START EXTRACTED MATERIAL

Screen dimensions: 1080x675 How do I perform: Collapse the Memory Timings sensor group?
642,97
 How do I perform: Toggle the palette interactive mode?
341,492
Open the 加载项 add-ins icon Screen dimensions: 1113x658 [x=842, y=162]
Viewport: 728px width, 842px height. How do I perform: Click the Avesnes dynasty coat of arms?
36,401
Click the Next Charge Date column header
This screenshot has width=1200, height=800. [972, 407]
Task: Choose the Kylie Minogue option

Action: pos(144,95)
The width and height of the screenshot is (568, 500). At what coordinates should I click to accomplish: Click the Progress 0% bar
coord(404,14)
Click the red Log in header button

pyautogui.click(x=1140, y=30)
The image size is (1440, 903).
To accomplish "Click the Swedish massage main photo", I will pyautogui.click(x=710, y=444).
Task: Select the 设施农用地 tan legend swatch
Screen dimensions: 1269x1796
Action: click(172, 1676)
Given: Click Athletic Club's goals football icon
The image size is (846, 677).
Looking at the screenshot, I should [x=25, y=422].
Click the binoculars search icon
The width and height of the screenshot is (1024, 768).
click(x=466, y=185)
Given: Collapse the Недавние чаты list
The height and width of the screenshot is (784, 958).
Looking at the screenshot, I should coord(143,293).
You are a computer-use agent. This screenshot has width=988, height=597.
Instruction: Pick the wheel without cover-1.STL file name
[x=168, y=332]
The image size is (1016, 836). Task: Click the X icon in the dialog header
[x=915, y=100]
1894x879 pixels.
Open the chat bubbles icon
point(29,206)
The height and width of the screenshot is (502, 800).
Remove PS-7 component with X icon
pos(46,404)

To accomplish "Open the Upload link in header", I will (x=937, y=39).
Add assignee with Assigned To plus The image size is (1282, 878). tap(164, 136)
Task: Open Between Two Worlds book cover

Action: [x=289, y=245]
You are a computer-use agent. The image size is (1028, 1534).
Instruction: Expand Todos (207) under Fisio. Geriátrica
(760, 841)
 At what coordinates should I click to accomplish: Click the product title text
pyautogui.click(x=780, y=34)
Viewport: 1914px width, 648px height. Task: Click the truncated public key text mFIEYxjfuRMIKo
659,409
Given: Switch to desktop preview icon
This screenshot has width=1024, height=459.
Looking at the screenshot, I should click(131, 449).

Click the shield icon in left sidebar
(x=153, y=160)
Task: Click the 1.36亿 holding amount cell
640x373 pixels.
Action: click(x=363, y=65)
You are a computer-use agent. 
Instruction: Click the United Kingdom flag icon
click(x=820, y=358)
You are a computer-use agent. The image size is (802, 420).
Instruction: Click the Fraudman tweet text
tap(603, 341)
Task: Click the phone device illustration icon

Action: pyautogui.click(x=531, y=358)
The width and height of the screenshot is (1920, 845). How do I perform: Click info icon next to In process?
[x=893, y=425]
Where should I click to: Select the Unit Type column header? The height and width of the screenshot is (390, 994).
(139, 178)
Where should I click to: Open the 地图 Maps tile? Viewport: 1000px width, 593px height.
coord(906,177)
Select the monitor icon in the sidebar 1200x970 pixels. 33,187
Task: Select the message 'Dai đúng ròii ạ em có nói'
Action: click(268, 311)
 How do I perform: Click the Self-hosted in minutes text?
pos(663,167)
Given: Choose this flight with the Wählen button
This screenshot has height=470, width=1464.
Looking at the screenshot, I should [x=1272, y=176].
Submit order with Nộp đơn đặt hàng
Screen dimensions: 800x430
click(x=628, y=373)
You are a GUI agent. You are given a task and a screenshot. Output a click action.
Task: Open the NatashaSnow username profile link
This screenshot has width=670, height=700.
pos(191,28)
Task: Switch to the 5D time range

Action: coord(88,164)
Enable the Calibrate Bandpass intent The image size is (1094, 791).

END EXTRACTED MATERIAL

EXERCISE
The line containing "How do I perform: Click the Self-hosted" and every line after it, up to and including the last line of the records, should be reproduced exactly, with nothing else.

WRITTEN RESPONSE
 How do I perform: Click the Self-hosted in minutes text?
pos(663,167)
Given: Choose this flight with the Wählen button
This screenshot has height=470, width=1464.
Looking at the screenshot, I should [x=1272, y=176].
Submit order with Nộp đơn đặt hàng
Screen dimensions: 800x430
click(x=628, y=373)
You are a GUI agent. You are given a task and a screenshot. Output a click action.
Task: Open the NatashaSnow username profile link
This screenshot has width=670, height=700.
pos(191,28)
Task: Switch to the 5D time range

Action: coord(88,164)
Enable the Calibrate Bandpass intent The image size is (1094, 791).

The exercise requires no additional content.